By TIOL News Service

MUMBAI, JAN 19, 2017: THE appellant had exported certain goods under DEEC and had imported titanium dioxide as raw material for the same.

On the basis of intelligence, the export containers were recalled and on examination, it was found that not only the said containers contained goods which were mis-declared during the export but also Indian currency. Consequently, searches were made and more currency was seized from the premises of Pradeep Bhatnagar and a show cause notice was issued.

The appellant approached Settlement Commission.

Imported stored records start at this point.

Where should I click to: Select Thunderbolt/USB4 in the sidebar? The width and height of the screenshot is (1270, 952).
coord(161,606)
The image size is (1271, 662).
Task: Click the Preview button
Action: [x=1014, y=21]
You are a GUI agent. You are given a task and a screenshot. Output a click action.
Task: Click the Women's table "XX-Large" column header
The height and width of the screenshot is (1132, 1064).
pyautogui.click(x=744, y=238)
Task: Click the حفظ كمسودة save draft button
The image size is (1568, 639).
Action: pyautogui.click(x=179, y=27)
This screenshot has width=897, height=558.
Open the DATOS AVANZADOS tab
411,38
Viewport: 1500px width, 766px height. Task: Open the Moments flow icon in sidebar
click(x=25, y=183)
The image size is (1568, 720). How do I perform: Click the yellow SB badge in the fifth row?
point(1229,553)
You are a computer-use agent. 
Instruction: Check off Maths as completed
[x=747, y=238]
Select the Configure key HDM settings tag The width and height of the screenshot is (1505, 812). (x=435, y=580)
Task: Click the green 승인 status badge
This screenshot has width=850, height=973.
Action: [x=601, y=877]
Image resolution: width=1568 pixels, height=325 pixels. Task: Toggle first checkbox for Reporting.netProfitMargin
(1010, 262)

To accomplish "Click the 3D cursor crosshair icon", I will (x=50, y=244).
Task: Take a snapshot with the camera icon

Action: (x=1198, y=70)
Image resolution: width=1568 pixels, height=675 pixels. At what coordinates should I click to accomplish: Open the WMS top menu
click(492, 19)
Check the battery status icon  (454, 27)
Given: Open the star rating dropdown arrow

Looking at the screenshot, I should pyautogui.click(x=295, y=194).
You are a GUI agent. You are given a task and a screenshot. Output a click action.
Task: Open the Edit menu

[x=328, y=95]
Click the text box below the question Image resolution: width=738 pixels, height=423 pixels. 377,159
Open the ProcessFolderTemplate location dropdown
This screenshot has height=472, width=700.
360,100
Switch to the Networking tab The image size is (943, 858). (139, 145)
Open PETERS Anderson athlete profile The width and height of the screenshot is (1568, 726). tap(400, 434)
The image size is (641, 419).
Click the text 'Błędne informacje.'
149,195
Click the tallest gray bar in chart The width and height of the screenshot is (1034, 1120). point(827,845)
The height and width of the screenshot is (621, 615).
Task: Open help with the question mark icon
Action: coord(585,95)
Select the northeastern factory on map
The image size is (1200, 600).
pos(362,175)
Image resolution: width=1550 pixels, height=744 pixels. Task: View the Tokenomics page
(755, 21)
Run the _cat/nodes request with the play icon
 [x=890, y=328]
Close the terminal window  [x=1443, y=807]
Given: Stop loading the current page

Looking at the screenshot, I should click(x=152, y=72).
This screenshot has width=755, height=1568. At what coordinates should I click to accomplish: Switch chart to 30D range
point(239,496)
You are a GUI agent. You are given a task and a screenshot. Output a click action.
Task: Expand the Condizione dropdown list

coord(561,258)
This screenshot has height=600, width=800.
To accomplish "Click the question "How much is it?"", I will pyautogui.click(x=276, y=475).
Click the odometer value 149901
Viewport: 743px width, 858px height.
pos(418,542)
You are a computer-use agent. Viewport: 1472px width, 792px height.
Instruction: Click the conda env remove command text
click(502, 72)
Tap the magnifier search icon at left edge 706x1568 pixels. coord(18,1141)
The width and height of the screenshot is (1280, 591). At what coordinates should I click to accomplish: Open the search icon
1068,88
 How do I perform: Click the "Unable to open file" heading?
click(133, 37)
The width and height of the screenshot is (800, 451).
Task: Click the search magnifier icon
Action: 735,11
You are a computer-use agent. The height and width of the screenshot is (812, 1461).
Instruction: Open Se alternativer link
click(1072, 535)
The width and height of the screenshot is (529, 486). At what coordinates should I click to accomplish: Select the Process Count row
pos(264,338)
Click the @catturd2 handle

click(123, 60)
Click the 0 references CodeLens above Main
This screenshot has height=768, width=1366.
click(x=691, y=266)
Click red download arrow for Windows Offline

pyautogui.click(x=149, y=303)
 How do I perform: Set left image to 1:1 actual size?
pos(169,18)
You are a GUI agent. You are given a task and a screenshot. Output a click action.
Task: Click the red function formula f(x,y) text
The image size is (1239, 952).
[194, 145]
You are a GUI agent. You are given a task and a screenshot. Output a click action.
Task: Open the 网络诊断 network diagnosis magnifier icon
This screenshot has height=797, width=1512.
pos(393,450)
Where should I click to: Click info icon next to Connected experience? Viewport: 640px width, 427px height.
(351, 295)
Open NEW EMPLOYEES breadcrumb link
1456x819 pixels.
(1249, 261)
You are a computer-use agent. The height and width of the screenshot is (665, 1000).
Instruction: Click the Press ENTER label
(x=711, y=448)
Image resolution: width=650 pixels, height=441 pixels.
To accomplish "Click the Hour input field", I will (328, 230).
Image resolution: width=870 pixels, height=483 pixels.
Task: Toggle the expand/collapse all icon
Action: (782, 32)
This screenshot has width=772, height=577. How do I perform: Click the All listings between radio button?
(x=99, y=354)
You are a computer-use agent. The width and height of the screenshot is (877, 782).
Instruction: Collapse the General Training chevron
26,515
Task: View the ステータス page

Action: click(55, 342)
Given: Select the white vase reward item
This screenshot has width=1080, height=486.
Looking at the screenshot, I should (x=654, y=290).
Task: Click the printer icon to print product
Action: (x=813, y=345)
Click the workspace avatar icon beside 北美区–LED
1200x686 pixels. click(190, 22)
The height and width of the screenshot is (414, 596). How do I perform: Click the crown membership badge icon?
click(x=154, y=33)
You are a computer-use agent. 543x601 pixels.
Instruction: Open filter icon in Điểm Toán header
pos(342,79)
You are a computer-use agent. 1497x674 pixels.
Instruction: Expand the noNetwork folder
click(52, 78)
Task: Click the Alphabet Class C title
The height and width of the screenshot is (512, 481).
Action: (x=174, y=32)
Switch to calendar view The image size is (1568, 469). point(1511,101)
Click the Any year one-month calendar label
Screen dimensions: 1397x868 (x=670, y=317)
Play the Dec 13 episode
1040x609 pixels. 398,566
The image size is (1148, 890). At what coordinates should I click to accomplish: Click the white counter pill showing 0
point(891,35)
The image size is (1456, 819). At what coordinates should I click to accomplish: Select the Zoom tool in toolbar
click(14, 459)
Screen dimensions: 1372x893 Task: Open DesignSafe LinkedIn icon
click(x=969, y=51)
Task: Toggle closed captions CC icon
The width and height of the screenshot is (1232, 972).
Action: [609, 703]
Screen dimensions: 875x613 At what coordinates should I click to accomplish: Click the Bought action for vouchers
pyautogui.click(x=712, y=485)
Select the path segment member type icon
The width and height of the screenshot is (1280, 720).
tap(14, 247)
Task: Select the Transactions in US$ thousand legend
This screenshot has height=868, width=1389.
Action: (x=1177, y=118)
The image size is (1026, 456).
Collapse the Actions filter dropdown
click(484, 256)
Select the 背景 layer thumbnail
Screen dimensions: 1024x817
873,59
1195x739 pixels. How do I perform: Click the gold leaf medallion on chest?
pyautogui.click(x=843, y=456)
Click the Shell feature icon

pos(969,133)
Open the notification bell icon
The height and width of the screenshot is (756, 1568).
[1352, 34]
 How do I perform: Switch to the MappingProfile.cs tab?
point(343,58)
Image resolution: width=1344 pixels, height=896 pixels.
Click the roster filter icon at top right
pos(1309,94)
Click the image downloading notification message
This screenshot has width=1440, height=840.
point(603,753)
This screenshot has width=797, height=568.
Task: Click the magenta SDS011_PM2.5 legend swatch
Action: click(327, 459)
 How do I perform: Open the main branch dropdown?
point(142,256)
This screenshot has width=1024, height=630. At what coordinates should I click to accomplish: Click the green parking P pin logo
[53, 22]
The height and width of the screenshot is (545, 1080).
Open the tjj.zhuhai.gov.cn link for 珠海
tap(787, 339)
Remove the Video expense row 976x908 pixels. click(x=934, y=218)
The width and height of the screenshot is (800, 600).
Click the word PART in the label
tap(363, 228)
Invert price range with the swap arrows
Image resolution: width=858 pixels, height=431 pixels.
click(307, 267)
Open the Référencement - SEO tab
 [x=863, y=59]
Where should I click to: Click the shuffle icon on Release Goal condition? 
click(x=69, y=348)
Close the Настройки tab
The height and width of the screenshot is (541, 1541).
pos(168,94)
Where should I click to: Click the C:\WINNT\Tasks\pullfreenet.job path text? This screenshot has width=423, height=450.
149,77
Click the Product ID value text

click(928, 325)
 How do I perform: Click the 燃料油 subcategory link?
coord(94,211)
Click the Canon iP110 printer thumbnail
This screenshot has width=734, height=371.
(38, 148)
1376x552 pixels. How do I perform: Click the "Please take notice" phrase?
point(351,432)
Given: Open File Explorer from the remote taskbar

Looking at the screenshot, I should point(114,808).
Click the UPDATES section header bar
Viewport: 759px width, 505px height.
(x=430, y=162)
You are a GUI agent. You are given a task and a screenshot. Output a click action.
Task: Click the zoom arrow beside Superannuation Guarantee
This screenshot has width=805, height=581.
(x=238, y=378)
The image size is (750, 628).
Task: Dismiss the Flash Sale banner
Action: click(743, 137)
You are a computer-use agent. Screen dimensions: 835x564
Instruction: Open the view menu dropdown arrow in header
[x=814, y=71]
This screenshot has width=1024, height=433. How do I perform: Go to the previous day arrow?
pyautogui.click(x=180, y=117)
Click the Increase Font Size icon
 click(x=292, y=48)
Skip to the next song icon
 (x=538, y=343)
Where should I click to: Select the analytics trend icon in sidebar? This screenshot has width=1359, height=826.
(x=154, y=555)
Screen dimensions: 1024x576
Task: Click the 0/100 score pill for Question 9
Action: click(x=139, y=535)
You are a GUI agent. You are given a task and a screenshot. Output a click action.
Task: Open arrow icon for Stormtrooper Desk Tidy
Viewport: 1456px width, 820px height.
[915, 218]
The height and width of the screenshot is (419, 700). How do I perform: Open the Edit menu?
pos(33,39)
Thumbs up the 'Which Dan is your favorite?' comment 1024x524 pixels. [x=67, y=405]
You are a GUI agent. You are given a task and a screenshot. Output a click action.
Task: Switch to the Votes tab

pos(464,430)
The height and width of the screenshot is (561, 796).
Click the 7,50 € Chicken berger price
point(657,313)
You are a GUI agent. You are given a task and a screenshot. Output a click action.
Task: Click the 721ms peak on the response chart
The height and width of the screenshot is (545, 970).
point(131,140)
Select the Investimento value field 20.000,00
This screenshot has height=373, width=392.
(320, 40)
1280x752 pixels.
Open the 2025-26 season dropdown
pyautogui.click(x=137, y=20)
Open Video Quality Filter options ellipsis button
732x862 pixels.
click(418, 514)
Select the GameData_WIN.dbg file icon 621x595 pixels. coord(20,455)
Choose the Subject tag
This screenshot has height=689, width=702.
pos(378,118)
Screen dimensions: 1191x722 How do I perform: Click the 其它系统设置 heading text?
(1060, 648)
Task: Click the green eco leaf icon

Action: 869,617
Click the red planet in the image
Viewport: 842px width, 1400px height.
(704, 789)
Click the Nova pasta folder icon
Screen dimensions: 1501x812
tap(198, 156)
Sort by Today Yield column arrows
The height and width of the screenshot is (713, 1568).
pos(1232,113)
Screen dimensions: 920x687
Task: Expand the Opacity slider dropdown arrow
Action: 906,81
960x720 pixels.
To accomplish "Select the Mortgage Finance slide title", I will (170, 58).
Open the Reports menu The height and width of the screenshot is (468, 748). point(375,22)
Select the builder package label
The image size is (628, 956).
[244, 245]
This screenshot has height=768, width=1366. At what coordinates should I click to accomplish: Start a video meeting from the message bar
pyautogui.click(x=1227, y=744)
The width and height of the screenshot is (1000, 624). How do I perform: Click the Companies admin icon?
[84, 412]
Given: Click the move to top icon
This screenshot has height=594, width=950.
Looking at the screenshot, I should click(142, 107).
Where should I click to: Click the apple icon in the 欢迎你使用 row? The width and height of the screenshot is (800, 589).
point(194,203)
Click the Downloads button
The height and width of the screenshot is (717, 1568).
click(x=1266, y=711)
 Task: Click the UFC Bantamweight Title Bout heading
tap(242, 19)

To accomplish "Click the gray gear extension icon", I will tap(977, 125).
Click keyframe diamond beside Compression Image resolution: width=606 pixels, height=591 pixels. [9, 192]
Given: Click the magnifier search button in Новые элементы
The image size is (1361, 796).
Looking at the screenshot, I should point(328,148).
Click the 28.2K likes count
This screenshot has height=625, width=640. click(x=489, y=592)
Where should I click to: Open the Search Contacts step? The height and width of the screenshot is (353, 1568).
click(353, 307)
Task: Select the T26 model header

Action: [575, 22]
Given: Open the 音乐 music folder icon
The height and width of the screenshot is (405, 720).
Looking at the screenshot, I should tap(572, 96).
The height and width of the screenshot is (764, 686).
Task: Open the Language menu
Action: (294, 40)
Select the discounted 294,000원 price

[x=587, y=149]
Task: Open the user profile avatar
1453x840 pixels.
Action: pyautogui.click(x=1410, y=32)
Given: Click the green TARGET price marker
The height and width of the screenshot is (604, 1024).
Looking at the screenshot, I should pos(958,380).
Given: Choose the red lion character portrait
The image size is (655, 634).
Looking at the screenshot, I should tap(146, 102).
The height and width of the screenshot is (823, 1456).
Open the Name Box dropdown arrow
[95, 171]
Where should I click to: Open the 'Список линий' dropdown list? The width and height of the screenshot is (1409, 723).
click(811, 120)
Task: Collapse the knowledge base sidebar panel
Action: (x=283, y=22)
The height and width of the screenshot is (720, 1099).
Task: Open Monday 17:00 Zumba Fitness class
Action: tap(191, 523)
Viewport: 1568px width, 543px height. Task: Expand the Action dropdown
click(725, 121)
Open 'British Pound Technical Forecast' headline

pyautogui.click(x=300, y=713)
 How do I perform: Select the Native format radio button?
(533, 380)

The Settlement Commission vide order dated 20.6.2001 refrained from giving any finding in respect of Indian currency and observed as follows -

"It is noticed by the Revenue that the goods recalled in these shipping bills were misdeclared and different in description, value and quantity. There was also a seizure of Indian currency of Rs.66.99 lakhs in these three consignments. There was also a seizure of Indian currency of Rs.1,22,30,000/- from the residence-cum-office premises. The Commission observes that no duty liability has been occurred yet in the transaction covered by the licence No. 0310035809 dated 27.4.2000. The applicant has sought release of Indian currency seized. In this connection, the Commission finds that an application is made by an importer or any other person at any stage of the case relating to him. The ‘case' is defined to mean any proceeding under the Customs Act, or any other Act for the levy, assessment and collection of customs duty, or any proceeding by way of appeal or revision in connection with such levy, assessment or collection, which may be pending before a proper officer or the Central Government on the date on which an application under sub-section (1) of Section 127B is made.

The Commission is of the view that the seizure of the Indian currency does not fall with the definition of ‘case' and, therefore, is not in a position to consider the plea made by the applicant with regard to the release of Indian currency. The Revenue is at liberty to take action as provided for in Customs Act with regard to the Indian currency seized."

(Emphasis supplied)

The show cause notice was thereafter adjudicated by the Commissioner to the extent not settled by the Commission.

Aggrieved,the appellants are in appeal before the Tribunal.

The appellants had also challenged the order of the Settlement Commission before the Bombay High Court but since they could not pursue remedy at two places, they withdrew the petition filed and which was allowed on 15.03.2016.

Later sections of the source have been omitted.